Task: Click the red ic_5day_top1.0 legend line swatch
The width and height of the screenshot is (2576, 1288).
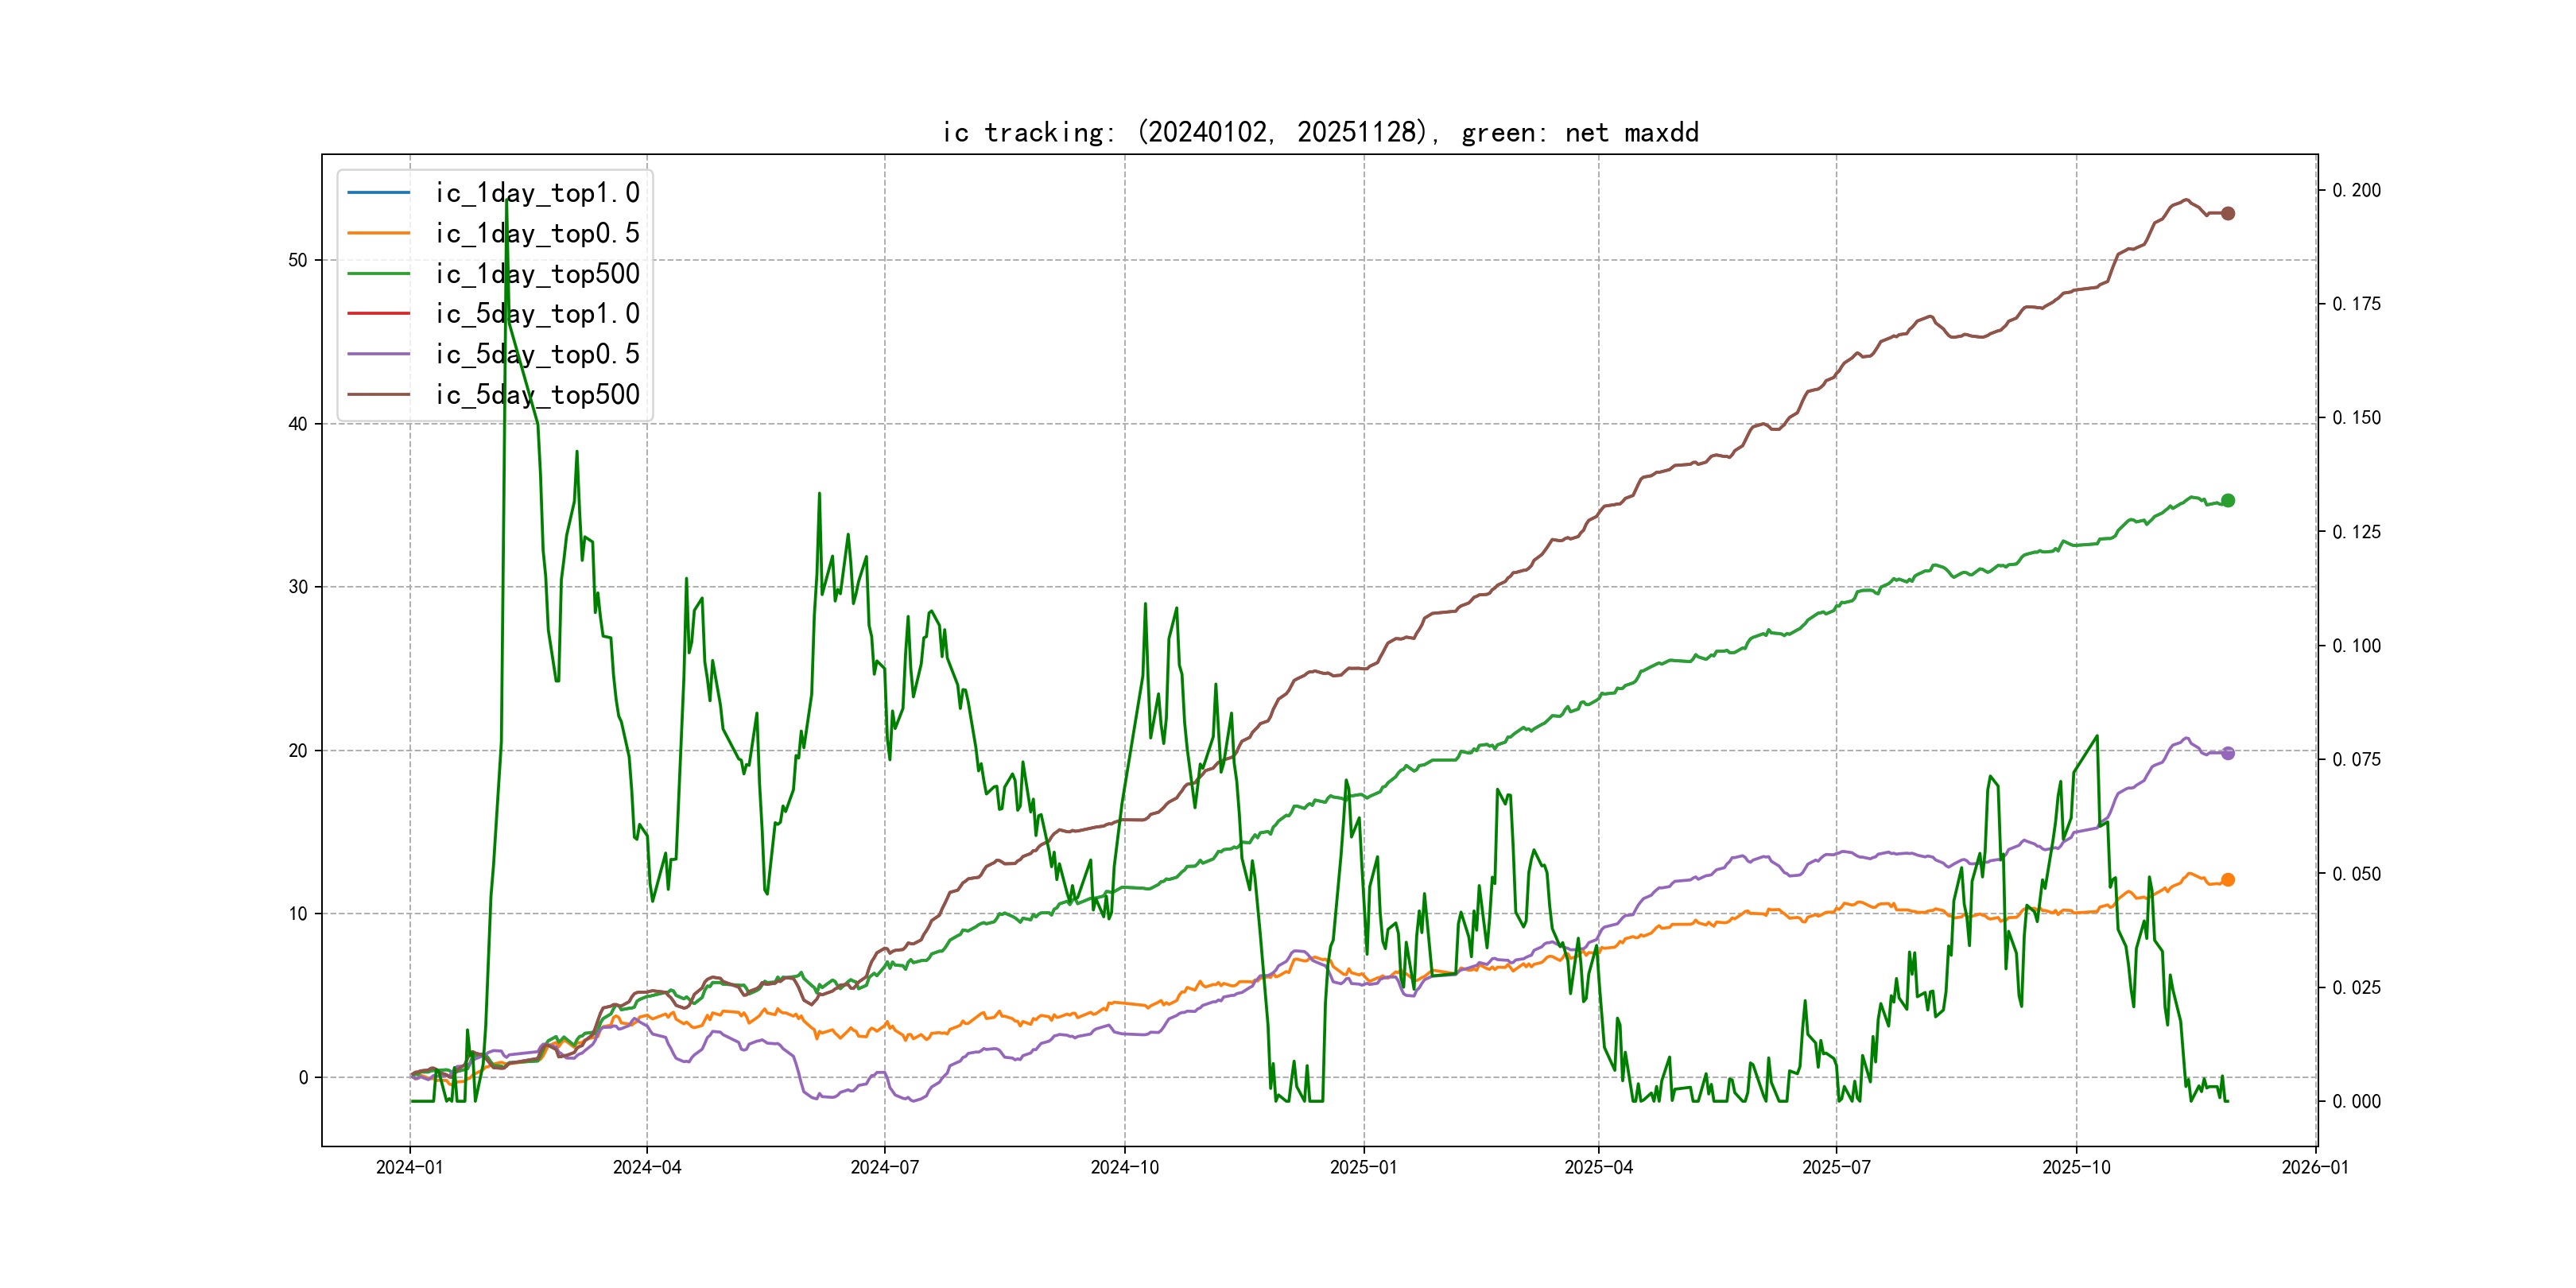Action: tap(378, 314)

____

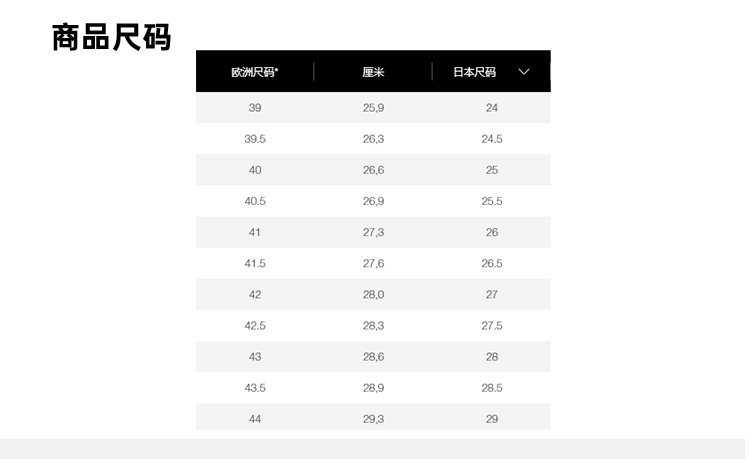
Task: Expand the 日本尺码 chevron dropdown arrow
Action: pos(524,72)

____

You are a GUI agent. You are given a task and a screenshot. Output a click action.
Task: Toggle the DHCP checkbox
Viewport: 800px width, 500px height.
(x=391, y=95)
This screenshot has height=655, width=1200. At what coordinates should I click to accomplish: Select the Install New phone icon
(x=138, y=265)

____

## WHAT TO WORK ON
Convert the lines from the one containing "You are a GUI" through the one containing "(x=138, y=265)" into a JSON list of strings, one string per line, with blank lines omitted.

## COMPLETE RESPONSE
[
  "You are a GUI agent. You are given a task and a screenshot. Output a click action.",
  "Task: Toggle the DHCP checkbox",
  "Viewport: 800px width, 500px height.",
  "(x=391, y=95)",
  "This screenshot has height=655, width=1200. At what coordinates should I click to accomplish: Select the Install New phone icon",
  "(x=138, y=265)"
]